Automated Identification and Coding Of Cancer Pathology Reports

Peter Brueckner, MD, MBA. ( pbrueckner@aim.on.ca) Artificial Intelligence Inc Medicine Inc.; Associate Professor, University of Toronto, Toronto, Ontario. (pbrueckner@aim.on.ca)

Context : Cancer pathology reports are required for various purposes: cancer registration, clinical trials, research projects, quality control activities and so on. An automated system, developed by AIM, to identify reports of cancer can provide consistent results in real time with significant reduction in labor compared to a manual process. The performance characteristics of the software and its adaptability to new settings have been determined and the results are presented.

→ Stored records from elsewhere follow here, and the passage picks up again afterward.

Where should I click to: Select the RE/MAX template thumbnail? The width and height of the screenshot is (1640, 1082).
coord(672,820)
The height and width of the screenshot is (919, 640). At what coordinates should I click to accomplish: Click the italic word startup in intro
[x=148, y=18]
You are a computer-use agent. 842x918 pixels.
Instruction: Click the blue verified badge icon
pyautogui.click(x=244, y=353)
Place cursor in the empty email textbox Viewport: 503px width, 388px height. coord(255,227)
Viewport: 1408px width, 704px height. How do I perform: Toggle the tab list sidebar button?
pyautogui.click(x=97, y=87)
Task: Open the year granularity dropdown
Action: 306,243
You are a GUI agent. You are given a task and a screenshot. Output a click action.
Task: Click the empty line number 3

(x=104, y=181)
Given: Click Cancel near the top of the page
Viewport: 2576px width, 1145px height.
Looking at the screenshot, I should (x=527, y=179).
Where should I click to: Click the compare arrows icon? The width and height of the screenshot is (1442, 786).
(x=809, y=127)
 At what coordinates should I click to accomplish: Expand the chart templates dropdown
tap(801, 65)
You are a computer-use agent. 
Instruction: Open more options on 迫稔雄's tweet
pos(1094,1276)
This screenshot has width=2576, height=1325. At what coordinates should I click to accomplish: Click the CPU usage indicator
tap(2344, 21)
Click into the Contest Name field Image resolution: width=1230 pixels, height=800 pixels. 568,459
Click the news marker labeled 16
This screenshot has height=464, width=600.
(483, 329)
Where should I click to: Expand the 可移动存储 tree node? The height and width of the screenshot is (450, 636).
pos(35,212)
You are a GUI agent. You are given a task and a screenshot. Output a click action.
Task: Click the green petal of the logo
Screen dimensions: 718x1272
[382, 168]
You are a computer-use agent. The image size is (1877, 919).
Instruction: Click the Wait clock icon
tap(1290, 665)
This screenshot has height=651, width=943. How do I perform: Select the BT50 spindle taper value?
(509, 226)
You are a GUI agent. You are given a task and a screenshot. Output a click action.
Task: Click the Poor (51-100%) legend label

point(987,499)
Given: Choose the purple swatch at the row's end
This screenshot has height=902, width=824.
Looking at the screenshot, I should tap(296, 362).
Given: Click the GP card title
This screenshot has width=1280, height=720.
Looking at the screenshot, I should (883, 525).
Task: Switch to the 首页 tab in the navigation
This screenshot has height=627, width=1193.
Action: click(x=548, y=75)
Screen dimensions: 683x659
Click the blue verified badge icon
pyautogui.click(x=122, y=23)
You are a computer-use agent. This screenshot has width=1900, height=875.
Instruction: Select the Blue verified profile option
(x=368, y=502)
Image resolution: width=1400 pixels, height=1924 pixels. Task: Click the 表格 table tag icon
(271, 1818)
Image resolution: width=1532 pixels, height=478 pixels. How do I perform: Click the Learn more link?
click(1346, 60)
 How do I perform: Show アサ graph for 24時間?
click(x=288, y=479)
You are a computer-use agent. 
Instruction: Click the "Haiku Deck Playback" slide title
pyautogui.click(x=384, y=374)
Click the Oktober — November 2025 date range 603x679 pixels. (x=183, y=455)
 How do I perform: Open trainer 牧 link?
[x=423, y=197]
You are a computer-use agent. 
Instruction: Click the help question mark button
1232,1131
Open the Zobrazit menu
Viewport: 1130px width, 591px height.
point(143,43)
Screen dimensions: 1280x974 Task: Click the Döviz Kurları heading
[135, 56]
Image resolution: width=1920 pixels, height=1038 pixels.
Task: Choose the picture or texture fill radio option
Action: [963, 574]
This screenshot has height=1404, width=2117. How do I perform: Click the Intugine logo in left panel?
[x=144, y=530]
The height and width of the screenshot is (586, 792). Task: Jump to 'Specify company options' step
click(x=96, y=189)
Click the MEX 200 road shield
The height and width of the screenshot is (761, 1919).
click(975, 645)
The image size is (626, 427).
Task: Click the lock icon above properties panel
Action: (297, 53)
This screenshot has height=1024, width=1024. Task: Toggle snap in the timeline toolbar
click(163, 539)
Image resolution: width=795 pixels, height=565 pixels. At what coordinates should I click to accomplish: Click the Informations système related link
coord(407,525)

Technology : The system consists of two principal components: a lexical analyzer and a filter. The lexical analyzer operates on unstructured text in one or more sections of the report to identify terms or concepts in relation to a discipline specific lexicon. Modifiers, variations in terminology and ambiguous words or phrases are interpreted to place identified terms in the proper context. Terms in the lexicon are categorized for differential processing through the filter. The filter accepts combinatorial and conditional settings based on both the results of the lexical analysis and other data elements in each report.

Design : Performance has been quantified in terms of sensitivity and specificity of overall filter performance, generally using carefully arbitrated data sets for reference. For any given filter setting, performance is a function of the characteristics of the reports, the lexicon and the filter logic. Improvements are made by making changes to the latter two. Field experience with the system over the past five years has provided a basis for estimates of the rate of improvement with testing/adjustment cycles. Modifications to the system must take into account processing speed to ensure efficient operation.

Results : Where the lexicon is based on a nomenclature associated with a coding system, coding accuracy may be determined and the factors affecting it are being explored. A special application of the coding function will be the automated identification of synoptic data elements to assess conformance with synoptic reporting requirements and to provide operator assistance for the generation of synoptic reports.

Conclusions : Automated identification and coding of pathology reports is feasible and is capable of attaining high levels of accuracy.